What is needed: Which lines of the data contain the string "with"? Copy every one.
[Data to use — start]
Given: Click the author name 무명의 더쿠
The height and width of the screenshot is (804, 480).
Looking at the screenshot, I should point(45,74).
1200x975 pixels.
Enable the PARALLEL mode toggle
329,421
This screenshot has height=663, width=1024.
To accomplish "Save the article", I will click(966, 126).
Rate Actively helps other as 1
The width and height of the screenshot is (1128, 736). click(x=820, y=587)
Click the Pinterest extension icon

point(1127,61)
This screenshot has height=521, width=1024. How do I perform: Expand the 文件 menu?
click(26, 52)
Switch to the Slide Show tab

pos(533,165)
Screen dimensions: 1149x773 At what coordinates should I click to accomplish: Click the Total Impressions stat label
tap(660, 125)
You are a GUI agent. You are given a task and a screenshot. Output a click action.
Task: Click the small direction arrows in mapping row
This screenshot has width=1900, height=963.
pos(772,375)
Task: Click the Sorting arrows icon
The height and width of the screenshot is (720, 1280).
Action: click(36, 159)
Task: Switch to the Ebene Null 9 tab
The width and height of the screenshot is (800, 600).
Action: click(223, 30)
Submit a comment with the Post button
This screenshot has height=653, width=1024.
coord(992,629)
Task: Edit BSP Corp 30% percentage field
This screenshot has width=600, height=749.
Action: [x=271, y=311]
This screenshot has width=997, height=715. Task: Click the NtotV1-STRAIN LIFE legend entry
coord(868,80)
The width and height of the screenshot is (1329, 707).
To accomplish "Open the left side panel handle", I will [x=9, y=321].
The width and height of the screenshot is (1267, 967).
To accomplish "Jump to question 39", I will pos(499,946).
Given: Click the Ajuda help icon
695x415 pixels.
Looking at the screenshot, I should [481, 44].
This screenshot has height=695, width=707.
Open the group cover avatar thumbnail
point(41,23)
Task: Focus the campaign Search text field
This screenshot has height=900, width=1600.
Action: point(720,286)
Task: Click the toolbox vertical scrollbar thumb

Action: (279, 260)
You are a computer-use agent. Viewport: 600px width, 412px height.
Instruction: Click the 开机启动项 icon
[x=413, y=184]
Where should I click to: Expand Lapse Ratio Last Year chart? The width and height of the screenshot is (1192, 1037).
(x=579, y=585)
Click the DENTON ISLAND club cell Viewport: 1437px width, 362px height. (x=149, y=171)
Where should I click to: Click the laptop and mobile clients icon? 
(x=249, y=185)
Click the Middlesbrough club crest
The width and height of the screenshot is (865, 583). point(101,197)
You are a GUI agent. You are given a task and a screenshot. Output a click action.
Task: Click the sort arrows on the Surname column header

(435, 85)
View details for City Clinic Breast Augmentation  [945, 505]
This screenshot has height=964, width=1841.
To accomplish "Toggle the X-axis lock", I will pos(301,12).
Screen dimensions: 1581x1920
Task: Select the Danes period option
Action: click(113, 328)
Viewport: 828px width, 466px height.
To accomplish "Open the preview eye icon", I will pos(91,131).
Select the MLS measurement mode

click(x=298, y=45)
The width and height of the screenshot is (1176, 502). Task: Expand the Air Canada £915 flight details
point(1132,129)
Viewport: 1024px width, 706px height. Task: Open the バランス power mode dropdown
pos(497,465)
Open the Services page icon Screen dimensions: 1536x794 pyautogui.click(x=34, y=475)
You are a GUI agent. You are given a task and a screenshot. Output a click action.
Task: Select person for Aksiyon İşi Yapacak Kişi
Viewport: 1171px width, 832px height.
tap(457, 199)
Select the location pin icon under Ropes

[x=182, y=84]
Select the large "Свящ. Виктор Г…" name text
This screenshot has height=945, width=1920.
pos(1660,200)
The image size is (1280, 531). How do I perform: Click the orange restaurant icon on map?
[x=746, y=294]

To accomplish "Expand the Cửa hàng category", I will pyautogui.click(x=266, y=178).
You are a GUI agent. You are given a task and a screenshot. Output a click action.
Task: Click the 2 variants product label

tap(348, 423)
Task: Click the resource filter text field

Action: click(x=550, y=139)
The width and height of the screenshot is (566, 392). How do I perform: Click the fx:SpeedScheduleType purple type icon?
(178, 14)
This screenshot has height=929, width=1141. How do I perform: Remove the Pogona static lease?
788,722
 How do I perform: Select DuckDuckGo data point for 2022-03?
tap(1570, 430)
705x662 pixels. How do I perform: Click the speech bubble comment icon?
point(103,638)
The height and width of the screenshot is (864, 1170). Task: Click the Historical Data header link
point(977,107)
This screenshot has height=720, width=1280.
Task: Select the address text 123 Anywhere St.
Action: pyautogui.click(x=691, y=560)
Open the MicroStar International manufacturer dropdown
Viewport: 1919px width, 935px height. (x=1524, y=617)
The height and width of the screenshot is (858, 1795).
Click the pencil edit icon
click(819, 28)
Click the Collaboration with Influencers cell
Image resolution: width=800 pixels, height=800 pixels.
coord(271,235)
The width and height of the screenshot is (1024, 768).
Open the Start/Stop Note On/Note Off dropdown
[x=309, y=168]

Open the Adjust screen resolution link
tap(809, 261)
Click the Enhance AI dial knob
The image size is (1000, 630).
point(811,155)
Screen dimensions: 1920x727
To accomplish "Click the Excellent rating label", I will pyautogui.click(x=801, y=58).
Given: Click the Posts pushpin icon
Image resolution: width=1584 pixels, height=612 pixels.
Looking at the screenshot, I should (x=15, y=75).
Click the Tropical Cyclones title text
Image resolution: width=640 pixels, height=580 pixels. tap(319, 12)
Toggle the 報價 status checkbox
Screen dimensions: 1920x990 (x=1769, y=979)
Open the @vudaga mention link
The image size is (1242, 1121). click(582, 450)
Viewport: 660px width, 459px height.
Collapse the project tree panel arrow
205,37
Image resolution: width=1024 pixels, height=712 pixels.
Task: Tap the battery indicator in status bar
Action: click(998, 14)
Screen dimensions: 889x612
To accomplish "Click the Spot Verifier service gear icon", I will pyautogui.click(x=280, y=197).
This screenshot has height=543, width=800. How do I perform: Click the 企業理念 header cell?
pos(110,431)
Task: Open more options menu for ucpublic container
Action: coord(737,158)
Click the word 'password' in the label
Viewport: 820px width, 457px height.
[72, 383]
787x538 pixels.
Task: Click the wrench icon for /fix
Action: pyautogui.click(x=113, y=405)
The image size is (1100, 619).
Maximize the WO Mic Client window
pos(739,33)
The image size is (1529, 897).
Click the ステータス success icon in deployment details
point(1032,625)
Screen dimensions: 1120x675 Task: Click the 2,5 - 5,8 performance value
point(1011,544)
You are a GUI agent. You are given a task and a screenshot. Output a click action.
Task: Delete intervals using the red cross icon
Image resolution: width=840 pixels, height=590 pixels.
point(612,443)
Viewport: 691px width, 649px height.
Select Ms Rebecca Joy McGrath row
[Data to use — finish]
The answer:
Submit a comment with the Post button
Click the Collaboration with Influencers cell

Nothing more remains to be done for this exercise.